Then you will know that I am the Lord

Whenever I read repeated phrases in the Bible, for example, this post’s title is one that appears in Ezekiel numerous times (6:7,10,13,14; 7:4,9,27; 12:15,16,20; 13:9,14,23 and on they go), it strikes me.  It’s as if God is hammering the nail in, the same one, over and over again.  What is He conveying that is so important that He deems it necessary to restate so many times?  There are three messages I see in this particular phrase, “then you will know that I am the Lord,” that attempt to discern why it’s repeated.

1.  He is patient.

As 2 Peter 3:9 mentions, “He is patient with you, not wanting anyone to perish, but everyone to come to repentance.”  God is profoundly patient with His children.  Pastor Voddie Baucham used this very verse to explain why Jesus has not come yet; because until all of His elect are born into Him, we must wait.  We are impatient people, eager for the Second Coming, but God’s timing is perfect.

Reading through Ezekiel, we see the continual rebellion of Israel by their worshiping of other gods, their false prophets, their stubbornness to follow His given laws.  And yet again, He restores Israel, over and over He keeps showing us His patience.  Driving that nail in, not relenting from His divine purposes.  We are Israel, His elect, and He will make it known that He is the Lord for His name’s sake (Ezekiel 20:44).

2.  We are dense.

Even when we are indwelt with the Holy Spirit, we fail miserably at maintaining our heartfelt allegiance to God.  We’ve been blessed with eyes to see and ears to hear the things God wants to reveal to us, but we still mess up.  Repeatedly, we stray from Who we know to be true, in keeping His Word always in us.  So, in this sense, we are dense enough that He needs to repeat His desires and glory for our walk with Him. Over and over again, we need that nail driven in as our wandering hearts and minds doze off into the things of this world (worries & anxieties over health or finances, incorrect understanding of where our image and identity is found, and any person or object that continually takes our focus off of Him).

3.  Pay attention.

Bookends are neat and tidy as they hold up the row of books in between.  However, when you come across “bookend” phrases, not so neatly arranged around words in a sentence, but scattered amongst and throughout chapter upon chapter in Scripture, this demands the attention be given to all the “in between” words.  Obviously, it serves us well to pay attention to all His words, but when He repeats Himself obsessively within Scripture, I tend to read them more closely.

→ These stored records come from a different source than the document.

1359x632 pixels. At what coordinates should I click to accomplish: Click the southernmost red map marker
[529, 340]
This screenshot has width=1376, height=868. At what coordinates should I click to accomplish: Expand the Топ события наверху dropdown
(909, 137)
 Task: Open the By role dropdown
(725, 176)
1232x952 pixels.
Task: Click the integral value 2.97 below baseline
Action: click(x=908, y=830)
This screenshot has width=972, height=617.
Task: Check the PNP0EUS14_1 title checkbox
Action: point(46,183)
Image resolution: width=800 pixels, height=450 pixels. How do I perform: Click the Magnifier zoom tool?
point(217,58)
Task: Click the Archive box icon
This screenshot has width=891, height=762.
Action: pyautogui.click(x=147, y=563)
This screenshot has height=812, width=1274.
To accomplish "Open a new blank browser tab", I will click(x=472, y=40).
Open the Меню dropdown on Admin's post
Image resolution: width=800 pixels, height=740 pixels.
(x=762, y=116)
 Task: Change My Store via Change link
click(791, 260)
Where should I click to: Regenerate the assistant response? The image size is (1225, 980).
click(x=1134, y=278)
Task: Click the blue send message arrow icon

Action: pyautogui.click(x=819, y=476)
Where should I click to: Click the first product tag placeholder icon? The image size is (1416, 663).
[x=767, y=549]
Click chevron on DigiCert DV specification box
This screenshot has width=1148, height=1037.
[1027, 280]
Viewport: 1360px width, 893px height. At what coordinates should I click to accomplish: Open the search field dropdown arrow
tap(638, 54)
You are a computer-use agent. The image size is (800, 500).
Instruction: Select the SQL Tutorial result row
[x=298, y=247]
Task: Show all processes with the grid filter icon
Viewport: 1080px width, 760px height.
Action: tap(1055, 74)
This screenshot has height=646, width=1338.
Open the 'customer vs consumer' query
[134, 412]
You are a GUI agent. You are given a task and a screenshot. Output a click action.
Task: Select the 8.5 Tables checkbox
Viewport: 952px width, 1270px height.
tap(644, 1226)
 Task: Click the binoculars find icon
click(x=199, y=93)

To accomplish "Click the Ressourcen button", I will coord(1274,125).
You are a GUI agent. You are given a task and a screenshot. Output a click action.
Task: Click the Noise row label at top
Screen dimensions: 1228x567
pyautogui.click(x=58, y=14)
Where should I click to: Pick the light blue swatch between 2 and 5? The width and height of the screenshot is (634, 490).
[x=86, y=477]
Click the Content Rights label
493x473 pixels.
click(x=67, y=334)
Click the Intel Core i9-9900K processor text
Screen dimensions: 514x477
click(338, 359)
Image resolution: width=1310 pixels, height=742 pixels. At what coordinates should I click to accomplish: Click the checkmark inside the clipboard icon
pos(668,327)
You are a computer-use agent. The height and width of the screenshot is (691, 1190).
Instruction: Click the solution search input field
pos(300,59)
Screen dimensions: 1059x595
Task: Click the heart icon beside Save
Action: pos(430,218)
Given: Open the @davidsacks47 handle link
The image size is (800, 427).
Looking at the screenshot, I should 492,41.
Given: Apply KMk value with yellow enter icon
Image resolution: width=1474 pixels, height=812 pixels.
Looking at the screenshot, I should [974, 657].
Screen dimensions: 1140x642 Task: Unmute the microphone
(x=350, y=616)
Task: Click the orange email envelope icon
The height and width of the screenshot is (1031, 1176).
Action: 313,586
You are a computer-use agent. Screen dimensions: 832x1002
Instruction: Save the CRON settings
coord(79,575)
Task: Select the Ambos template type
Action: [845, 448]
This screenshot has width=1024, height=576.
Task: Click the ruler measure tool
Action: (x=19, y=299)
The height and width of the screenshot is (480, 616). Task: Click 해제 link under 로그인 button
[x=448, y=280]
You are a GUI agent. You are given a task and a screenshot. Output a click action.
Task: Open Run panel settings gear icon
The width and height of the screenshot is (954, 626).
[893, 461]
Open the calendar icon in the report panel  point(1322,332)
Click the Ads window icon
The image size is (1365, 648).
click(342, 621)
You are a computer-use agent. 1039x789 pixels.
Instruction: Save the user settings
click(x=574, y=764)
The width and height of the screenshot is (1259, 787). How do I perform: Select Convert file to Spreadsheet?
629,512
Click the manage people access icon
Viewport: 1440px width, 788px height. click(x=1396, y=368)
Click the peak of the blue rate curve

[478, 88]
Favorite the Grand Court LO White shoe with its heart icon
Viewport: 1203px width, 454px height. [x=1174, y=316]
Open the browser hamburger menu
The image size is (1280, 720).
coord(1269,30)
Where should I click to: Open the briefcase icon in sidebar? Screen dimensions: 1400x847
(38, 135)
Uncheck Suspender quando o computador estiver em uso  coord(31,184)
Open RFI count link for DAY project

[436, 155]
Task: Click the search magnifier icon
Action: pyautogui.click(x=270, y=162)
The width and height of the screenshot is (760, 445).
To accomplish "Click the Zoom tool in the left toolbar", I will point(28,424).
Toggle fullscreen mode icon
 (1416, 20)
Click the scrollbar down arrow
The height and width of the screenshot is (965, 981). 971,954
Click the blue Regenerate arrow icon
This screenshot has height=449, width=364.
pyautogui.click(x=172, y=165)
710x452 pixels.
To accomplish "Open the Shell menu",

When you read the 48 chapters of Ezekiel, take note of this phrase.  I didn’t count, but my estimate is that it is repeated hundreds of times.  So, what do we do with that?  Even the most simplistic take away is to let these words ruminate as you consider the depth of their meaning.  Especially, that they follow the word then, implying that we will know that He is the Lord after or following something.  Which that we do!  When calamity comes into our lives, then we know that He is Lord.  When we are able to find joy in our grief (Proverbs 14:13), then we know that He is Lord.  When we get majestic glimpses of His sovereignty over our life, then we know that He is Lord.  When we can fairly grasp what His providence entails and that He is the God we worship, then we not only know that He is Lord, but we have a peace in this world that transcends all understanding (Phillipians 4:7).